The Erlotian civilization inhabits seven cities in space above the planetary world of Elotia. The populous city-dwelling Erlotians share ancient ties of blood with the surface-dwelling Elotian races, from whom they are originally descended and who still plough their fields with oxen, but with the passing of so many generations the link has become a distant one. Indeed, the punishment of ‘earthdeath’, or banishment to the surface of Elotia, is the worst an Erlotian can receive.
Eldrinda, after his abdication, chooses voluntary earthdeath.
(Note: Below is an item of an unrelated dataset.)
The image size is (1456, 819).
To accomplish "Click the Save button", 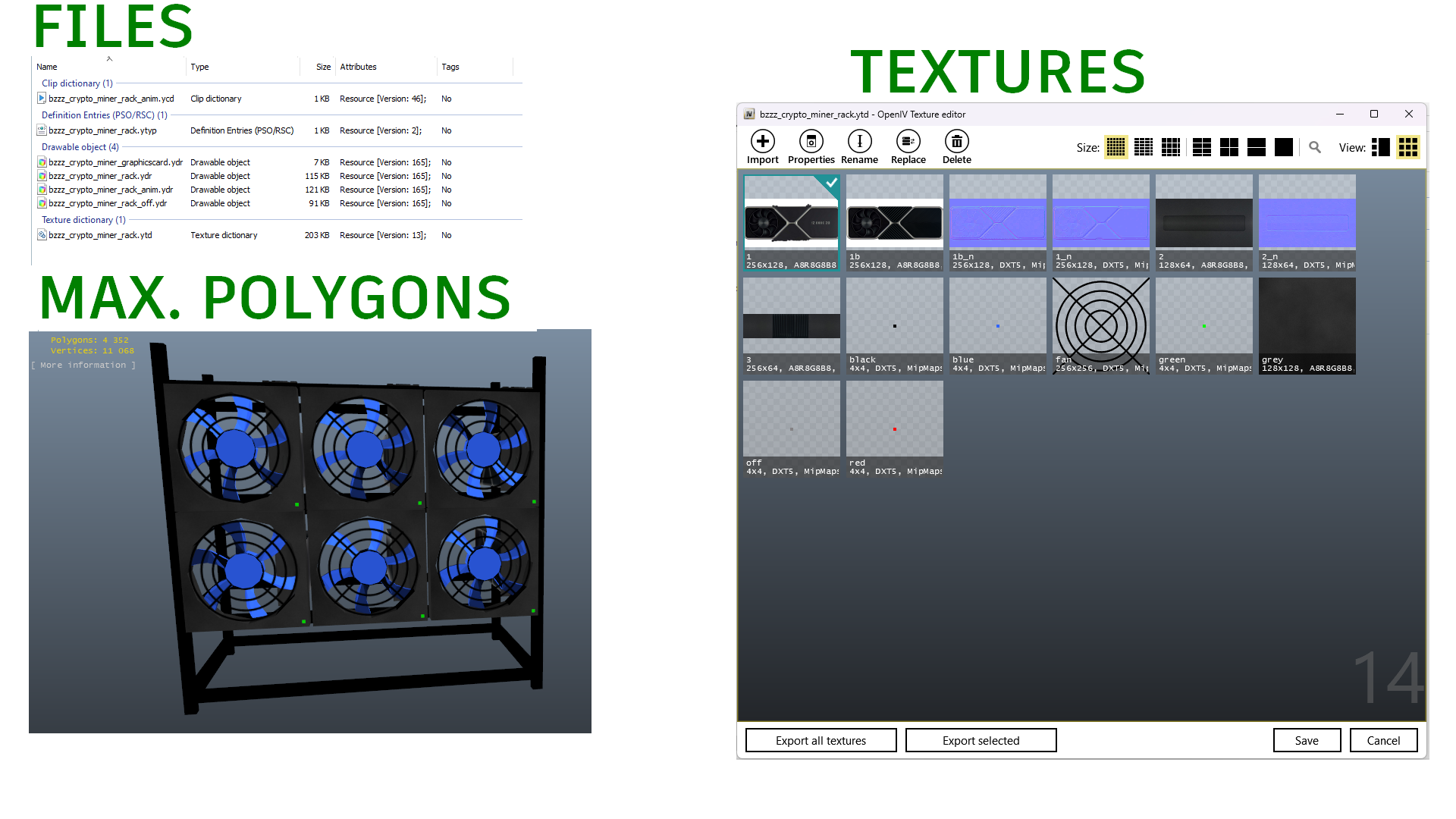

He retires from the Erlotian stage to the surface of Elotia, to become a hermit in the mountains while, upon the surface of Elotia, the peaceful garden kingdom of Aazyr is invaded by barbarians.
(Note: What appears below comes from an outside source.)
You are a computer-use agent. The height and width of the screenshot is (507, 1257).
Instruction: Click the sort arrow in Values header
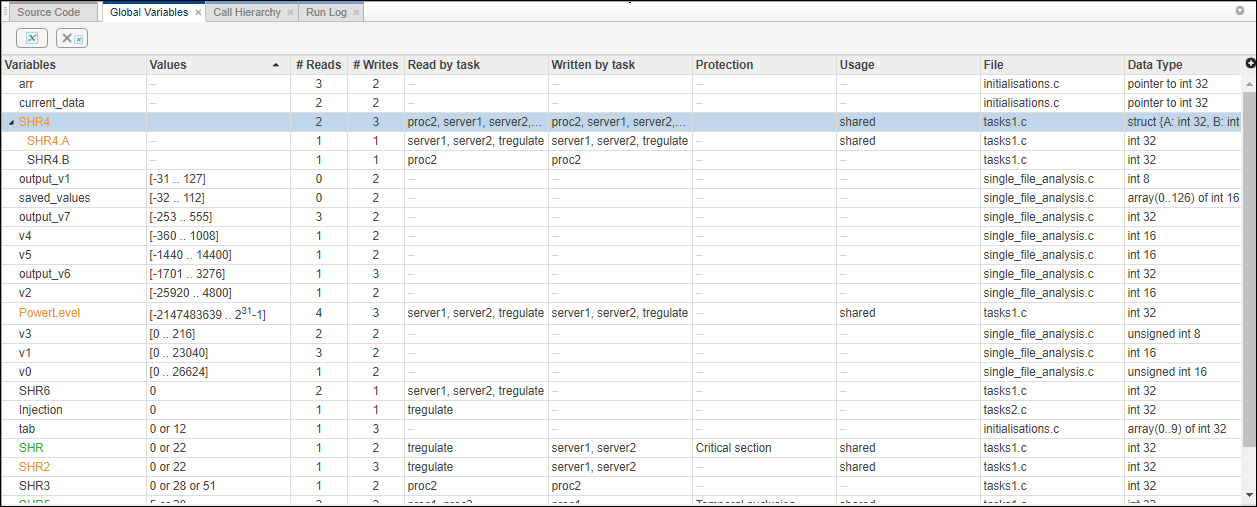(276, 65)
“And I cannot leave my husband or my people,” said the queen.
Kierien pressed a glass phial into her small hand: “It's painless, even sweet.”
She passed her baby son into Kierien’s arms.
“Take good care of him.” ...
The baby Sorac is spirited away to safety and raised as a shepherd, in an increasingly unsettled and barren land, until the night he learns of his noble birth from the sage who carried him away as a baby, and who now convinces him to embark on a quest for the weapon that will enable him to overthrow the Ukonaai invaders and restore the fertility of the earth.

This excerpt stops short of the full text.